Problem A:
Answer these from the Dickens passage:
(i) Which two additions did Dickens direct should not accompany his name on his tomb?
(ii) In which countries does the text say child labour is still a painful reality?
(iii) What did the University of Warwick decide to launch?
Problem B:
Reproduce the Dickens passage word for word, everything from "The Victorian age" down to "in every society.".

Source passage:
● ● ● ● ●

Dickens’ popularity did not wane despite his strict instructions against erecting his busts or statues in London or elsewhere. All he wanted was that his works should be remembered by the masses for whom he wrote. As he himself directed in his will, “I emphatically direct that I be buried in an inexpensive, unostentatious, and a strictly private manner ... I direct that my name be inscribed in plain English letters on my tomb without the addition of ‘Mr’ or ‘Esquire’. I conjure my friends on no account to make me the subject of any monument, memorial or testimonial whatever. I rest my claims to the remembrance of my country upon my published works and to the remembrance of my friends upon their experience of me in addition thereto.”
Such was the confidence and the humility of the author. However, his works remained with his people who eulogised him well.
The Victorian age is a bygone era but Dickens’ relevance has not been diminished at all. Child labour is still a painful reality in Asian and African countries. Squalor is a big challenge to the world, and millions of people live below the poverty line even in these times. Class stratification has changed its form but even now it persists as the demarcation between the haves and have nots is clear in every society.
Google paid tribute to Dickens’ on his 200th birthday with a Google doodle: which is a montage of characters from his novels. By clicking on the doodle, a hyperlink takes the net surfer to all of the Dickens’ novels which are available on Google books. That’s what Google thinks about the relevance of the artist to the present-day world. In the same vein, the University of Warwick decided to launch a mobile app dedicated to the literary genius.

● ● ● ● ●

Records taken from a collection:
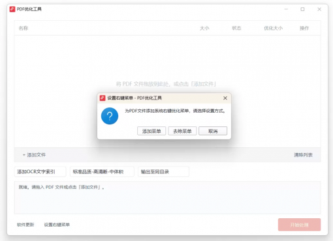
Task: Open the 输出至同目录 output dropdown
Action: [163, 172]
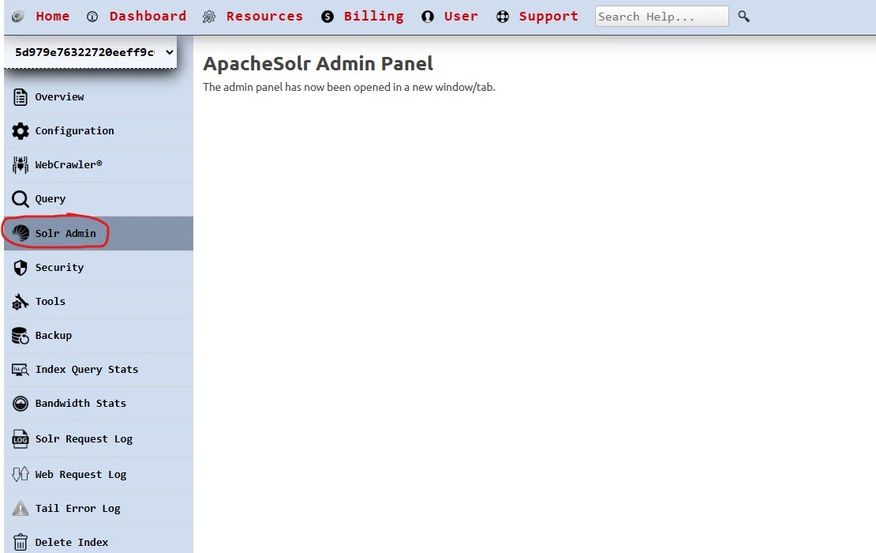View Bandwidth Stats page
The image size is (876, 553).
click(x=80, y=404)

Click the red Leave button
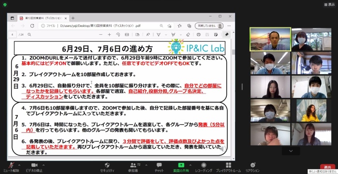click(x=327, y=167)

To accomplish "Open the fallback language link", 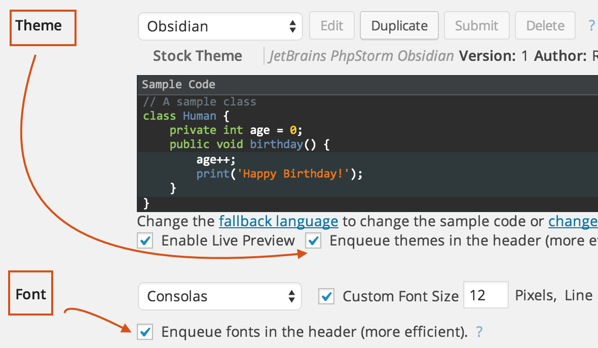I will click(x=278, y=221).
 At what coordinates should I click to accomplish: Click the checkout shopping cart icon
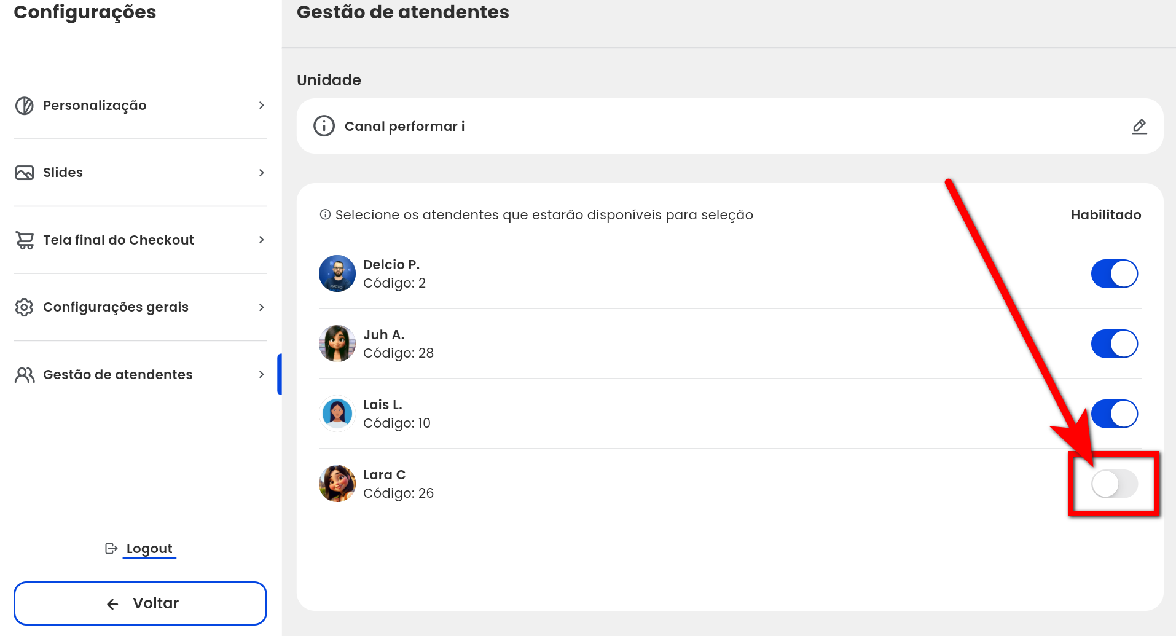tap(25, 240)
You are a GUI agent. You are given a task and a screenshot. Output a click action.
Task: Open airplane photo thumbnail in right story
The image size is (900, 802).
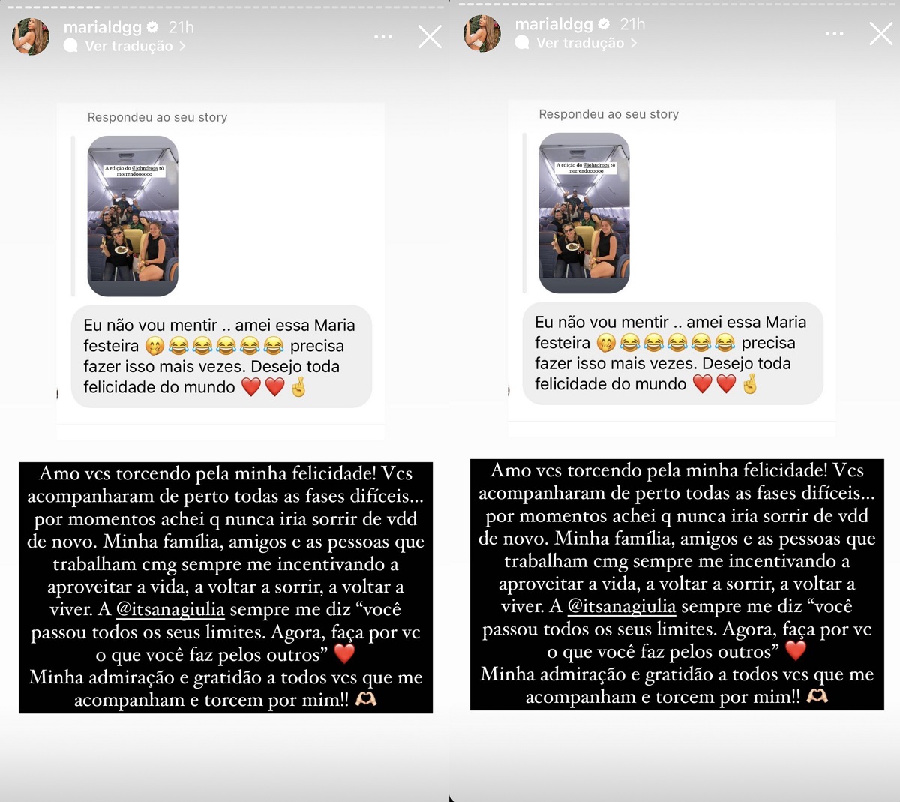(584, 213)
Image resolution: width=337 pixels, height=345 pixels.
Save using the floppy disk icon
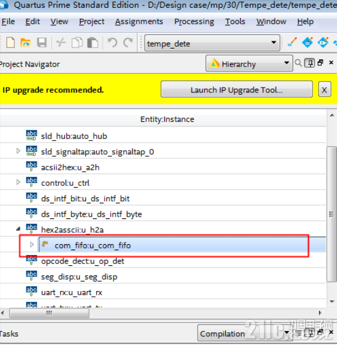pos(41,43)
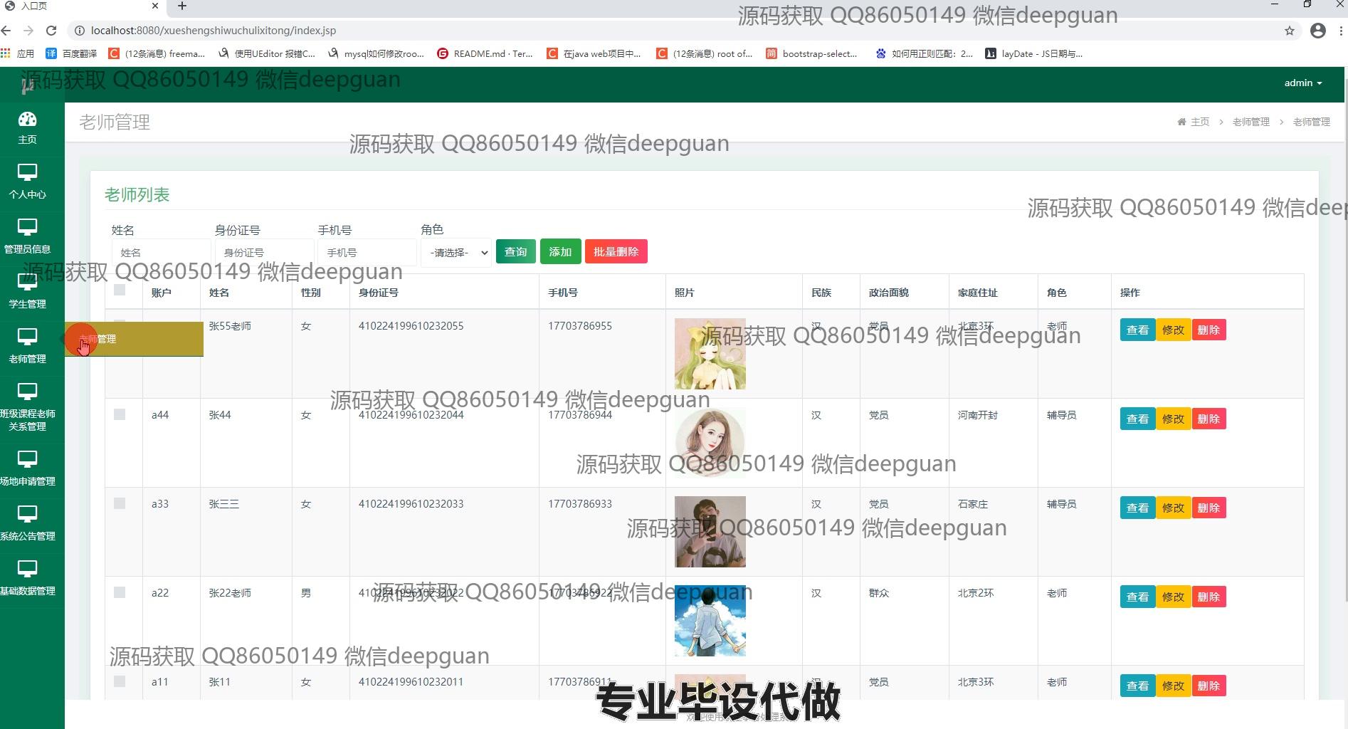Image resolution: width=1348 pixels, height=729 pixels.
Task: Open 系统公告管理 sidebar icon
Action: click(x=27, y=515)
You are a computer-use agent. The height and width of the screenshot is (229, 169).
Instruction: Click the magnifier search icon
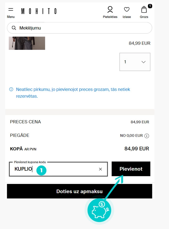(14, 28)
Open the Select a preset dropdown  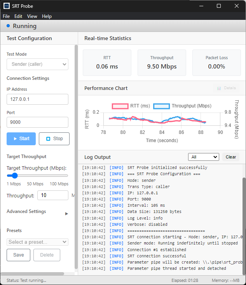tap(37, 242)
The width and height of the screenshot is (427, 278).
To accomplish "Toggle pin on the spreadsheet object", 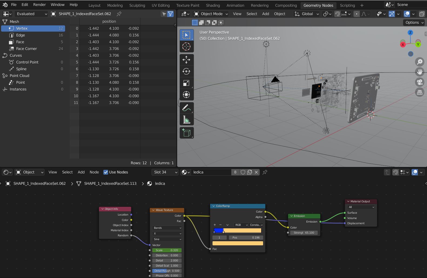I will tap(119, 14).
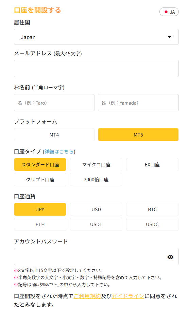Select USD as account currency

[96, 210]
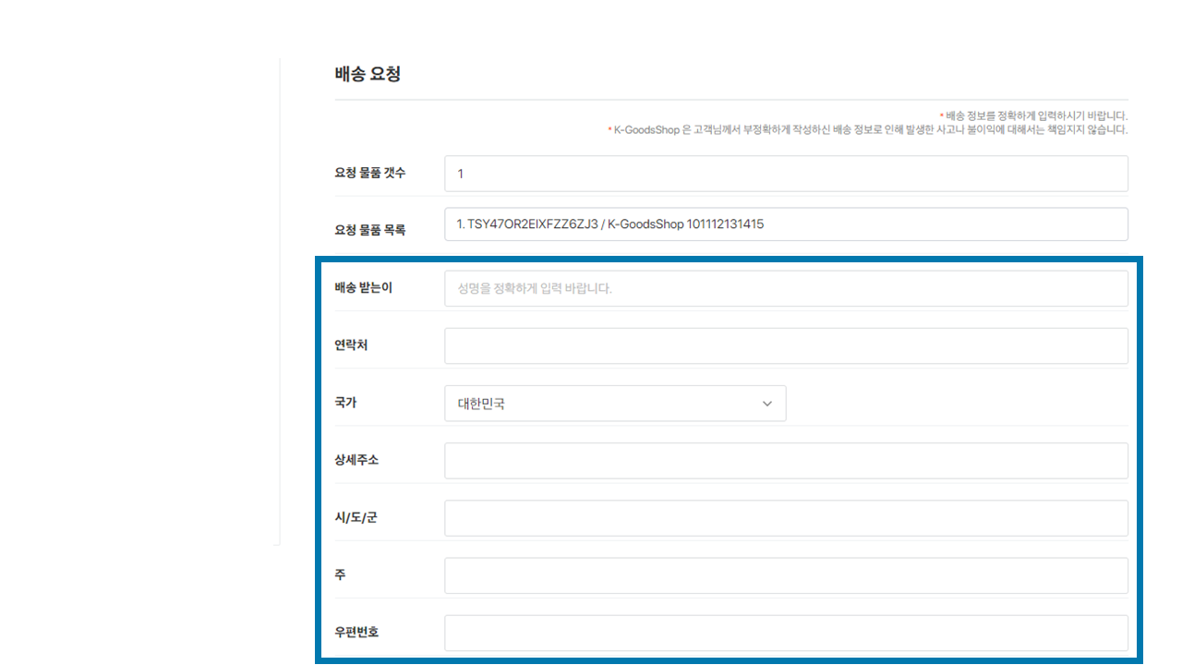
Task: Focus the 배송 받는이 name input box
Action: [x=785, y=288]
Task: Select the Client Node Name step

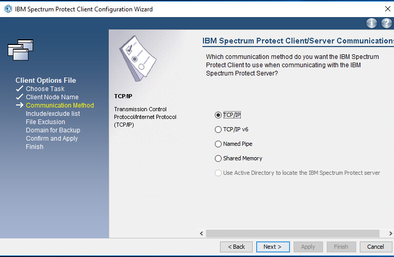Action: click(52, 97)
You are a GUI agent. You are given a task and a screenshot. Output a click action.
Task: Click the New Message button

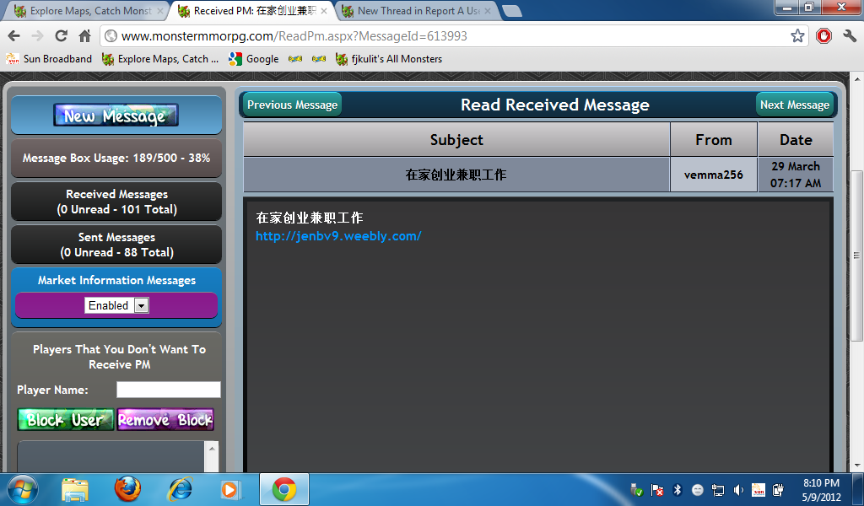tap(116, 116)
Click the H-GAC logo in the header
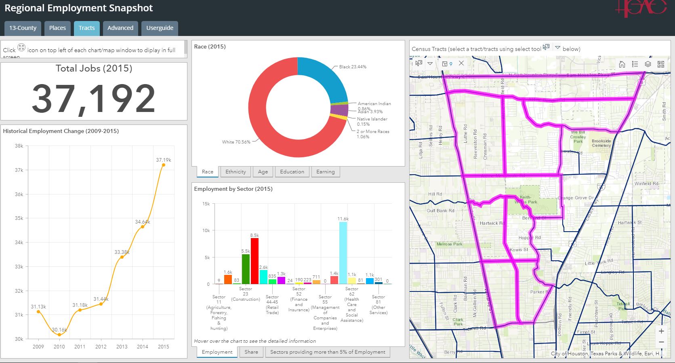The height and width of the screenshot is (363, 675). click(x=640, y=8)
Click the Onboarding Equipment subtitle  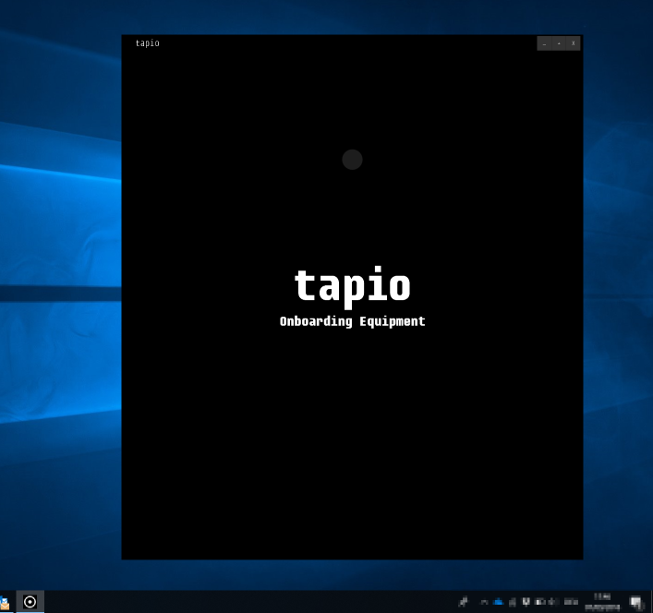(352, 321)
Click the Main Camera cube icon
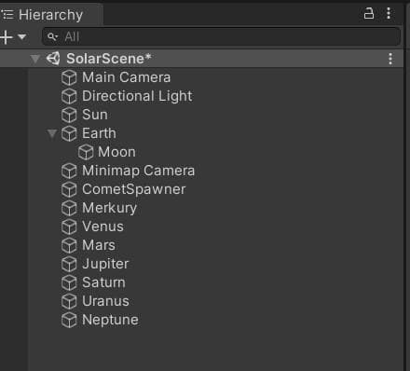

● ● ● ● ●

Written answer A:
(i) "Mr" and "Esquire"
(ii) Asian and African countries
(iii) A mobile app dedicated to Dickens

Written answer B:
The Victorian age is a bygone era but Dickens’ relevance has not been diminished at all. Child labour is still a painful reality in Asian and African countries. Squalor is a big challenge to the world, and millions of people live below the poverty line even in these times. Class stratification has changed its form but even now it persists as the demarcation between the haves and have nots is clear in every society.